Any one of those could well have made it a different game. Instead, it was too much to overcome given the plethora of other mistakes, including blown coverages and dropped passes.

No, officiating didn’t cost the Wolverines the game, and there have been contests in this series in which the Nittany Lions felt they got the short end of the stick. This time around, though, U-M deserved a better fate. The fact that the Wolverines still could have won — they were a dropped touchdown pass from sending it to overtime — shows just how much this game was there for the taking.

Both the Wolverines and conference officials need to be better.

ronnie-bell-michigan-wolverines-football.jpg
Michigan football sophomore receiver Ronnie Bell dropped a potential game-tying pass, but head coach Jim Harbaugh reiterated Monday: "We would take as many Ronnie Bells as we could possibly get on this team." (Jeff Walters)

NEWS: Sophomore wide receiver Ronnie Bell took some heat for dropping the last ball in the end zone, a great play by senior quarterback Shea Patterson to find him.

HARBAUGH: “We would take as many Ronnie Bells as we could possibly get on this team. How far he’s come, what he does for our team, the way he played in the game … he was one of our top performers.

“He has consistently, game in and game out, been tough as nails. Mentally, he’s as tough as anybody we’ve got; physically, the same.”

VIEWS: He’s been the best receiver Michigan has put on the field this year, bar none, in terms of what he’s accomplished as the leading receiver and top hustling player in the group. He’s not the “NFL guy” of the bunch, though pro scouts have said they like him a lot — and he doesn’t talk about it … he just is about it.

Bell will be a future captain at Michigan, and Patterson won’t hesitate to go back to him again during a big play. He’s always going 100 percent, running good routes, putting his all into every block. There are a number of higher-rated players on this team over the last few years who could learn from not only him, but fifth-year senior linebacker Jordan Glasgow.

Heart can’t win every game, but it can win a lot of games.

“It's almost not a human-like quality that you never see any kind of flaw or weakness; just a steady jackhammer at all times,” Harbaugh said of Glasgow. “He’s just about getting the job done and doing it the best to his God-given ability every single time.

“That's what I admire about him most. We will take as many Jordan Glasgows that we can take, too.”

NEWS: Freshman tight end Erick All laid some more incredible blocks in Michigan’s 28-21 loss at Penn State.

HARBAUGH: “He is coming along. When he knows who to block, he blocks them. He gets it done. He attacks it. He has great physicality and hustle; as he keeps progressing and [learns] some of the nuances of different schemes, who his man is and how it could change, the sky is the limit for Erick.”

VIEWS: He’s got contact courage like the tight ends we used to see in the late 1980s, Derrick Walker and Jeff Brown. When All gets bigger, he’s going to be dominant in that respect … assuming he learns the offense, as expected. As Harbaugh noted, it’s typical of a freshman to get lost at times.

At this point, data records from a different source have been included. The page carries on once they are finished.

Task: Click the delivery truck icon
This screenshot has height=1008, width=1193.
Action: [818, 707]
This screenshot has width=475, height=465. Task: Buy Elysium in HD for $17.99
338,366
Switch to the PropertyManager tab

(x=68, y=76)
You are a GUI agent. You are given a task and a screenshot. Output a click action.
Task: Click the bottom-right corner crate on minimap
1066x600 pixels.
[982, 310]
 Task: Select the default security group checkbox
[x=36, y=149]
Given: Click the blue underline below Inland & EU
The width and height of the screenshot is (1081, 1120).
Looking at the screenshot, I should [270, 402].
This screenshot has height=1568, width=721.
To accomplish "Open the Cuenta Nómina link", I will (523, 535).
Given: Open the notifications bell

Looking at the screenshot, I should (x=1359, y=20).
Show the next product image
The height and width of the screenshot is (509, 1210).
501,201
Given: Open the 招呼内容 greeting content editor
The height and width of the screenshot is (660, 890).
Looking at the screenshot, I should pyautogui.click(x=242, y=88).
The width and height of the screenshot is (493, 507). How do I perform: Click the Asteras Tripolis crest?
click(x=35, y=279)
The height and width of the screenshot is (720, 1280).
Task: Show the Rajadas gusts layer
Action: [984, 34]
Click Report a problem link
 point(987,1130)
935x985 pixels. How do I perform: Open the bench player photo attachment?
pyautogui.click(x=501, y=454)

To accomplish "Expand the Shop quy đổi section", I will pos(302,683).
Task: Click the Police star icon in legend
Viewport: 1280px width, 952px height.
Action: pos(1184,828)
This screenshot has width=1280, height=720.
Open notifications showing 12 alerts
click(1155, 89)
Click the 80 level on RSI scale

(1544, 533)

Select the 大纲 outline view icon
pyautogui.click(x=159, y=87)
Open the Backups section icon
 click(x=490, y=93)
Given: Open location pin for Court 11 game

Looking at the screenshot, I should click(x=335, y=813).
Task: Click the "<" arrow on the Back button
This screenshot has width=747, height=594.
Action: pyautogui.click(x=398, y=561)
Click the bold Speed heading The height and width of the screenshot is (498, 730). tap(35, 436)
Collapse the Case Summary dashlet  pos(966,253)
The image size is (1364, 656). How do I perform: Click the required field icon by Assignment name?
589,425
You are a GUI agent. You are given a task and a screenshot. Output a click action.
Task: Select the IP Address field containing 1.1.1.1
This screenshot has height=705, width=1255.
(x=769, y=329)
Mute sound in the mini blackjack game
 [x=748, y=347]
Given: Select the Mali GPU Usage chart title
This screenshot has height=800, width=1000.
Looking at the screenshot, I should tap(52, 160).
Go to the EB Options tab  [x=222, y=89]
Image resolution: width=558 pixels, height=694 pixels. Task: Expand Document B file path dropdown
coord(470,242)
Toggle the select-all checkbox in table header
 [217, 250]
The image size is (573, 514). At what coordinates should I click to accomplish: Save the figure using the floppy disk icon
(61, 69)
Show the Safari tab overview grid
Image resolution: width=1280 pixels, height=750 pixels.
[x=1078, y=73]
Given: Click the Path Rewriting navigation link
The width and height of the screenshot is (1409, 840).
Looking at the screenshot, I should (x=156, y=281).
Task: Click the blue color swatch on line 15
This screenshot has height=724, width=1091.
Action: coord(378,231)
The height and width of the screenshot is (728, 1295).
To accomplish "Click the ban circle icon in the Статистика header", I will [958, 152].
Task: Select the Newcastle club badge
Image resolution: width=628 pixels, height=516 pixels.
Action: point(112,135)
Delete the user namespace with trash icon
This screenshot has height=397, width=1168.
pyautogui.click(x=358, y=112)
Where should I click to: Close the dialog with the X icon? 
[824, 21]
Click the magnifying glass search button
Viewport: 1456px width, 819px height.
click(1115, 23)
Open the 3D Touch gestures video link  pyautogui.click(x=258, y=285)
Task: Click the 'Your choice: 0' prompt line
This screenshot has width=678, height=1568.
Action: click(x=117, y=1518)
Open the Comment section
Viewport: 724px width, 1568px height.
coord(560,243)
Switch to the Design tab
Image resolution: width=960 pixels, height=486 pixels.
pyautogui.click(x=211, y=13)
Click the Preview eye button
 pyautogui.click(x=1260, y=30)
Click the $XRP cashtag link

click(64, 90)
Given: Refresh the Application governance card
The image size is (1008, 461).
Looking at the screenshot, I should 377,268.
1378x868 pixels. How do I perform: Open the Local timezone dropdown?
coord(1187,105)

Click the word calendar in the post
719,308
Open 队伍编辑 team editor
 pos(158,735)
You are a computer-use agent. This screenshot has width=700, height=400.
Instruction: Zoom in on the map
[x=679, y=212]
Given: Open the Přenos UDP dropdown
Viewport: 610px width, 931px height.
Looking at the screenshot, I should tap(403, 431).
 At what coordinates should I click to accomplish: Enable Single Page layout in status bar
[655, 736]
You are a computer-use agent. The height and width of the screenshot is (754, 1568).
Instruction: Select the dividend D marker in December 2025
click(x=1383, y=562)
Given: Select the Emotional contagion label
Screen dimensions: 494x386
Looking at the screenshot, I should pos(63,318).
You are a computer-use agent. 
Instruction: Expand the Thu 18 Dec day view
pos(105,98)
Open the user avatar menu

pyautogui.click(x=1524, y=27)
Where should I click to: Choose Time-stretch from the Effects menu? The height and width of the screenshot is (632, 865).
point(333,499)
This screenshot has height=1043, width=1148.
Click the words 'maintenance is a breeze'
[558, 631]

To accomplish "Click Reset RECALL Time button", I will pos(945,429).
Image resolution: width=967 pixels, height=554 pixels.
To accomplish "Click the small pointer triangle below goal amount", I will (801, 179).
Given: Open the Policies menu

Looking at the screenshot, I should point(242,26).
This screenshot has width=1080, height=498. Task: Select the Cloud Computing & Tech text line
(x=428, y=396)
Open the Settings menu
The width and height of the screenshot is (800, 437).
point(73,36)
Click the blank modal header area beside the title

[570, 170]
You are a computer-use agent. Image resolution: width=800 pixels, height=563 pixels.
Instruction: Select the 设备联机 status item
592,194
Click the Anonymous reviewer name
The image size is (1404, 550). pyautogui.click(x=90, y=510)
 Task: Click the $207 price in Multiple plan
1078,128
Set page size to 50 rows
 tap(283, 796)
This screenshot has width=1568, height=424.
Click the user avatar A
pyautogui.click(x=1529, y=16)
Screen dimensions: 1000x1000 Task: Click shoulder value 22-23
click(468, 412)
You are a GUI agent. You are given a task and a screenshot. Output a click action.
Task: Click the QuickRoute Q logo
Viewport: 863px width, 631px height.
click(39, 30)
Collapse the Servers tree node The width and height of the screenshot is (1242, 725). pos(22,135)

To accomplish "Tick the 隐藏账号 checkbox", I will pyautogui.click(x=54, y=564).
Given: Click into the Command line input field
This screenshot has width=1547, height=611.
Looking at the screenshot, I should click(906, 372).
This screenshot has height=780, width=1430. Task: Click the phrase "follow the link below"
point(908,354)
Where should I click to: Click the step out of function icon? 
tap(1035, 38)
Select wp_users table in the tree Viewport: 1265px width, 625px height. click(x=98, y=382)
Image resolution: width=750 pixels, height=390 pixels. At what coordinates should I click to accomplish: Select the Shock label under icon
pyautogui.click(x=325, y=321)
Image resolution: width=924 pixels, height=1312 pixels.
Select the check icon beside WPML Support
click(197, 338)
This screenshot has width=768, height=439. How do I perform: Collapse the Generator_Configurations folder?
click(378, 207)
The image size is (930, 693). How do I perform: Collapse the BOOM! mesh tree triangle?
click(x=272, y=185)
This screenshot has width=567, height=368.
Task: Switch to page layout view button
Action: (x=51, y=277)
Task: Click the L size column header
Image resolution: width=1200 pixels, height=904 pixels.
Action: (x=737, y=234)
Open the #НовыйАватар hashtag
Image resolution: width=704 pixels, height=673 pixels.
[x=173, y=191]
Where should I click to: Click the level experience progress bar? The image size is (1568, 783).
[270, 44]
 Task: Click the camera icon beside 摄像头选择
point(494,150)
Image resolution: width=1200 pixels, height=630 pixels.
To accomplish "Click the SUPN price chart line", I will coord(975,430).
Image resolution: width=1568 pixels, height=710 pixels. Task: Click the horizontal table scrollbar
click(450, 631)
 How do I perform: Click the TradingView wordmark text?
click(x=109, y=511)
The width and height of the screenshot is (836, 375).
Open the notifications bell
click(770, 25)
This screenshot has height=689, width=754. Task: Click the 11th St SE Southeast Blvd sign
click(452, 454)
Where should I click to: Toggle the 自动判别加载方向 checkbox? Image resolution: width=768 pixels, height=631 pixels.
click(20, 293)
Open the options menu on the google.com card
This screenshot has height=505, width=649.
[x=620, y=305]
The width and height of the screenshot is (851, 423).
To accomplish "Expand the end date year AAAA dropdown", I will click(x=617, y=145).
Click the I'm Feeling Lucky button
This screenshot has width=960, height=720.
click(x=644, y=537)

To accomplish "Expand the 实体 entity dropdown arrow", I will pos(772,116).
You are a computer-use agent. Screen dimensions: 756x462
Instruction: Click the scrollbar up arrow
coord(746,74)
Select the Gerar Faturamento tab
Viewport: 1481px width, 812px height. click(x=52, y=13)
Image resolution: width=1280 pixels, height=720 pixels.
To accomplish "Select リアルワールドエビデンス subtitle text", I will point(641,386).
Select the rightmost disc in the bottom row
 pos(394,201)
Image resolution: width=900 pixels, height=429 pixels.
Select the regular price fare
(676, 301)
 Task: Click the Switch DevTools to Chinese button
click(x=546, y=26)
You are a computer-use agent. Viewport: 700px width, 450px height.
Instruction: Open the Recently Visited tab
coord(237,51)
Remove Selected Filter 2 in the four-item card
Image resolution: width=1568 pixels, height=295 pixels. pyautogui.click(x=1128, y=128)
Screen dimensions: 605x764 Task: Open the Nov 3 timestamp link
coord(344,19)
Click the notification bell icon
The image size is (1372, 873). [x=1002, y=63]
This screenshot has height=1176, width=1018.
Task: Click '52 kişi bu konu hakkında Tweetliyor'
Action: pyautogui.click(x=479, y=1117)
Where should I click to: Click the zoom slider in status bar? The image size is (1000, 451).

But that makes senior Sean McKeon huge in Saturday night’s game. Redshirt junior Nick Eubanks just isn’t a consistently good enough blocker physically to do what U-M wants to do on offense, and All too often doesn’t get the assignment.

McKeon’s return would be a shot in the arm.

NEWS: U-M put its best three quarters of the season together after falling behind 21-0 at Penn State. Harbaugh was non-committal about what it meant going forward.

HARBAUGH: “Win our next game, that's our goal. We've got a really good plan for this week … practice it and go out and execute. I feel like our team is as optimistic as ever that it's hitting its stride.”

VIEWS: Which is fine, but we have no idea what it really means. We’ve seen good games from the offense before (John O’Korn at Purdue, for example) and been disappointed going forward. It could just be that Patterson and Co. caught lightning in a bottle.

If the Wolverines put a good game together Saturday night and play well, we’ll feel pretty good about the remaining games. Notre Dame is tough, though, and U-M won’t win if it’s played the way it has for most of the season.